Open RafatRifaie opened 5 years ago

RafatRifaie commented 5 years ago

Expected behavior

I'm expecting not to see a huge jump in memory while using thumbnailator, downloading twenty images makes the memory go from 250mb to 1300mb.

Steps to reproduce the behavior

I'm downloading 2048px images from a certain url BufferedImage image = getImageFromURL(url); Then i upscale them like this image= Thumbnails.of(finalImage).width(4096).keepAspectRatio(true).scalingMode(ScalingMode.BICUBIC).alphaInterpolation(AlphaInterpolation.SPEED).asBufferedImage(); Then i save each image to a file, and flush the bufferedimage right after, now when i don't do the scaling the memory consumption, stays the same. Only when i try to scale them with thumbnailator do i actually start to have memory issues.

coobird commented 5 years ago

@RafatRifaie How are you getting your memory usage figures? Are those values reported by the operating system?

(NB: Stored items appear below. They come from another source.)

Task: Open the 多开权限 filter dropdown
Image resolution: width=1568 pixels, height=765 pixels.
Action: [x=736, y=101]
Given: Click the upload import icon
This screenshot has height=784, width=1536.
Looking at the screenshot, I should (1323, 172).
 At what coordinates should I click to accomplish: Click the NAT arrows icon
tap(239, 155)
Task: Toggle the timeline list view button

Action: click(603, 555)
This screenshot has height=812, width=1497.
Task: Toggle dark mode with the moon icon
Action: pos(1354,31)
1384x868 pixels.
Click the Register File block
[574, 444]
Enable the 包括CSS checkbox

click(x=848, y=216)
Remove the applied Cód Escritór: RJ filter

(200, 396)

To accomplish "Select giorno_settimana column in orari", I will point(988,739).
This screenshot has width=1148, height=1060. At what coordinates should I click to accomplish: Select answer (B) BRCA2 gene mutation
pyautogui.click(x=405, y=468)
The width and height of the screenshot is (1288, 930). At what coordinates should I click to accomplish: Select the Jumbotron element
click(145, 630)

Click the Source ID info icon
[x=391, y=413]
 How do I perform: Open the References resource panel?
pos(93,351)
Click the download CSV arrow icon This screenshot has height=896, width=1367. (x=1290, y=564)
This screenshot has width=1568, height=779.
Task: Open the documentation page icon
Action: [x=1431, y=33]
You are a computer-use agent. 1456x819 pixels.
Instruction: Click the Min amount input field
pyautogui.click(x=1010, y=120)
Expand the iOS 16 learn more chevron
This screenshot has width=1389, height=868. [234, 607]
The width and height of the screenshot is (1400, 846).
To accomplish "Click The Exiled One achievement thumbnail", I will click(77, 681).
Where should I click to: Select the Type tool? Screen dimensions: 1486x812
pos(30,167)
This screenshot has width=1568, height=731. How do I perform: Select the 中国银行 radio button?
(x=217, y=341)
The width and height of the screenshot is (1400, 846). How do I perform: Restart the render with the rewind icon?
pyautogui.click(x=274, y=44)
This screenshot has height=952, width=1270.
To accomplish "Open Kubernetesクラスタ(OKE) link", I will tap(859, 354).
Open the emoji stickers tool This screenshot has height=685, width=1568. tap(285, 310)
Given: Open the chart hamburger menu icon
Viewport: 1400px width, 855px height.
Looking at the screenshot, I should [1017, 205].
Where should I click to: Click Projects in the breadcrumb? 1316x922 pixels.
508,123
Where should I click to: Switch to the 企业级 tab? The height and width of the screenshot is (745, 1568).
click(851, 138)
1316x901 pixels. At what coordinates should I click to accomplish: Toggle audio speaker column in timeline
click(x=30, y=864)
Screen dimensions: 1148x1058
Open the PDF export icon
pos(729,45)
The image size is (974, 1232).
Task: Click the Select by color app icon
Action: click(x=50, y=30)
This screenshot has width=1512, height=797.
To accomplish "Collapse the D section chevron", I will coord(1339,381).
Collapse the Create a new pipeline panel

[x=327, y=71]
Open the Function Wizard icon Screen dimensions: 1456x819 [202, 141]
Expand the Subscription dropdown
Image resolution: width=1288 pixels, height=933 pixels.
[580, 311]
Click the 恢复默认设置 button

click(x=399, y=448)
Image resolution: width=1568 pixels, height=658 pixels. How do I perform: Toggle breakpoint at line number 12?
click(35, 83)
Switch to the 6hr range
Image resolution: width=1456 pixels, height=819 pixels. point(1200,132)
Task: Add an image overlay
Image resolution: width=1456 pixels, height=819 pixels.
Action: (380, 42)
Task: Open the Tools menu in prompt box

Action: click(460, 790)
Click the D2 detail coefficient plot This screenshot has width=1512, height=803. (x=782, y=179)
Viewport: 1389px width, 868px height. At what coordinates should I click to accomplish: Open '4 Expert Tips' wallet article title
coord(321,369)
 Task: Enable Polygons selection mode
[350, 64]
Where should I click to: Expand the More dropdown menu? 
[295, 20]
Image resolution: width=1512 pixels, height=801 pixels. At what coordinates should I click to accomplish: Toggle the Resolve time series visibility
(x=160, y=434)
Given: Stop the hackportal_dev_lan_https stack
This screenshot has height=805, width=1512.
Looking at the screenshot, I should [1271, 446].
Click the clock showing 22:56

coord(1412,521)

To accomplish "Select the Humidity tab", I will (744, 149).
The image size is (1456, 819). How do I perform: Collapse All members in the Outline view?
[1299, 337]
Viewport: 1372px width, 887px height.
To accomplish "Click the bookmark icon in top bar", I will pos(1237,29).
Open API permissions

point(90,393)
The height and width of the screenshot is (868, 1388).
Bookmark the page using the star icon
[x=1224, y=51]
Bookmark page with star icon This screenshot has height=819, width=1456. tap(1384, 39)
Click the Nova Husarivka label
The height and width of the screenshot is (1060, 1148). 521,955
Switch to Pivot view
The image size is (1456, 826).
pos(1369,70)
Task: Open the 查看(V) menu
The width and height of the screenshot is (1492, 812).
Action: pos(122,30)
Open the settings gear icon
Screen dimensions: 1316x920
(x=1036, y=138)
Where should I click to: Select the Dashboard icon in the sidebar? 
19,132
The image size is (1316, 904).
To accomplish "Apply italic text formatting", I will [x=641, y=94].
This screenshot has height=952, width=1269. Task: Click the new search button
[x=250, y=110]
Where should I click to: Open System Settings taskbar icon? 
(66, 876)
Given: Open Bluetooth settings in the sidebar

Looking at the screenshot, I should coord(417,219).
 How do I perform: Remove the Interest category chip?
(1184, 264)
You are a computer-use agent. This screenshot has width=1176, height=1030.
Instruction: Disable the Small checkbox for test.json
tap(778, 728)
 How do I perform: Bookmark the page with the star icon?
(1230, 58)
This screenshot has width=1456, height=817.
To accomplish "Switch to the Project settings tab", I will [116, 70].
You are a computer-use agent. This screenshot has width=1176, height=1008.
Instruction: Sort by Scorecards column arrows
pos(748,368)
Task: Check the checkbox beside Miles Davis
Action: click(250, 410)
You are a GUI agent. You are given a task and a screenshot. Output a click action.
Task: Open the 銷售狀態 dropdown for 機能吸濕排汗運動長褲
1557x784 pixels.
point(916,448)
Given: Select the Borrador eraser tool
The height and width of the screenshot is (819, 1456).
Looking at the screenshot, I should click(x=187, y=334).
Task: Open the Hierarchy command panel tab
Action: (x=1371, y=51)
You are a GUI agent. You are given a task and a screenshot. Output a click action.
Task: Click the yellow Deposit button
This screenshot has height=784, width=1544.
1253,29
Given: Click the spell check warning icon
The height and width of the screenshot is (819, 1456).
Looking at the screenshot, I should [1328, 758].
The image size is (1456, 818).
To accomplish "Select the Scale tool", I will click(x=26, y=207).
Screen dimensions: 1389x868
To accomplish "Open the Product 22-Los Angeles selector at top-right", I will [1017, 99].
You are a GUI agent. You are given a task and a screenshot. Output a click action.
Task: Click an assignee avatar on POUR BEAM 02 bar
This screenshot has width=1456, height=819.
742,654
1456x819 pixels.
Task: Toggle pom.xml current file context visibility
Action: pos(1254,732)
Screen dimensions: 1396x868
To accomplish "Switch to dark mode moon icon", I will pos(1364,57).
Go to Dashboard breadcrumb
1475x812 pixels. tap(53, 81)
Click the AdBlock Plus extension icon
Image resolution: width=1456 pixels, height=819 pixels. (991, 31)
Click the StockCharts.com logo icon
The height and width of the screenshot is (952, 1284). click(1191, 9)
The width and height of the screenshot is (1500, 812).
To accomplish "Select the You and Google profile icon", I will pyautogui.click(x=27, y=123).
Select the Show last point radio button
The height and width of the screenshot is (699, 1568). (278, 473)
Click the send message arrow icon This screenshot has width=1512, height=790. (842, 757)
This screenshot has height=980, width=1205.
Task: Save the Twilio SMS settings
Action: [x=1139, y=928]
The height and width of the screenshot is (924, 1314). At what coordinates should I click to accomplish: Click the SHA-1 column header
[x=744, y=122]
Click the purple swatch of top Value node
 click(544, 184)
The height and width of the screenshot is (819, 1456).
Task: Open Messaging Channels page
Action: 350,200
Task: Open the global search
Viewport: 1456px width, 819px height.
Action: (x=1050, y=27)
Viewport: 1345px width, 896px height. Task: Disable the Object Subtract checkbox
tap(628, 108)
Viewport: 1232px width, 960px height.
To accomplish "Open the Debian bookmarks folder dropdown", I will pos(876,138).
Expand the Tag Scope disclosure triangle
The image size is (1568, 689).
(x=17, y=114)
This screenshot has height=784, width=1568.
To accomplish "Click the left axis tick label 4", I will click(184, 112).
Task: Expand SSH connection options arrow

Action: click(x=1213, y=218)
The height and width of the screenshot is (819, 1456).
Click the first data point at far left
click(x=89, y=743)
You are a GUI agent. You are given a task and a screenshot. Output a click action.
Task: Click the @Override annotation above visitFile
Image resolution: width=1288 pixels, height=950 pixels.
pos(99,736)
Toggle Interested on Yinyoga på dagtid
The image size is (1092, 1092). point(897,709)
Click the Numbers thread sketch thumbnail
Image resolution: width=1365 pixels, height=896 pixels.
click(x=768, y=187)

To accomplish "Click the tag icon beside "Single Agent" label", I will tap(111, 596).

Also, what JVM heap memory parameters are you using? It could be that if your maximum heap size (-Xmx) is set to a high value, and depending on that the garbage collector may not be aggressively GCing, causing the JVM to ask more memory from the OS. This StackOverflow answer might be helpful in finding out your heap memory parameters.

By the way, the 1.3 GB figure is right about spot on in terms of the amount of memory expected to be used by twenty 4096x4096 images (20 4096 4096 * 4 bytes per pixel is about 1.3 GB), so it makes me believe that your JVM is asking for more memory from the OS from the way it has been configured.

stefan-reich commented 5 years ago

The JVM cannot be trusted to use a conservative amount of memory. When there is a lot of activity from the program (in terms of making temporary objects), it will happily allocate more memory. It's not even absurd; programs might benefit from this. How is the VM to know if you want to conserve memory?

The only ways around this effect for now are

  1. Set a maximum heap size - that obviously does the trick, but you might be forcing yourself into OOM errors.

  2. Make the GC return memory to the OS. For this to work, you have to use the G1 collector and call System.gc often enough.

stefan-reich commented 5 years ago

By the way, the 1.3 GB figure is right about spot on in terms of the amount of memory expected to be used by twenty 4096x4096 images (20 4096 4096 * 4 bytes per pixel is about 1.3 GB), so it makes me believe that your JVM is asking for more memory from the OS from the way it has been configured.

I thought he meant he upscaled them individually and then discarded them?

php-coder commented 3 years ago

Make the GC return memory to the OS. For this to work, you have to use the G1 collector and call System.gc often enough.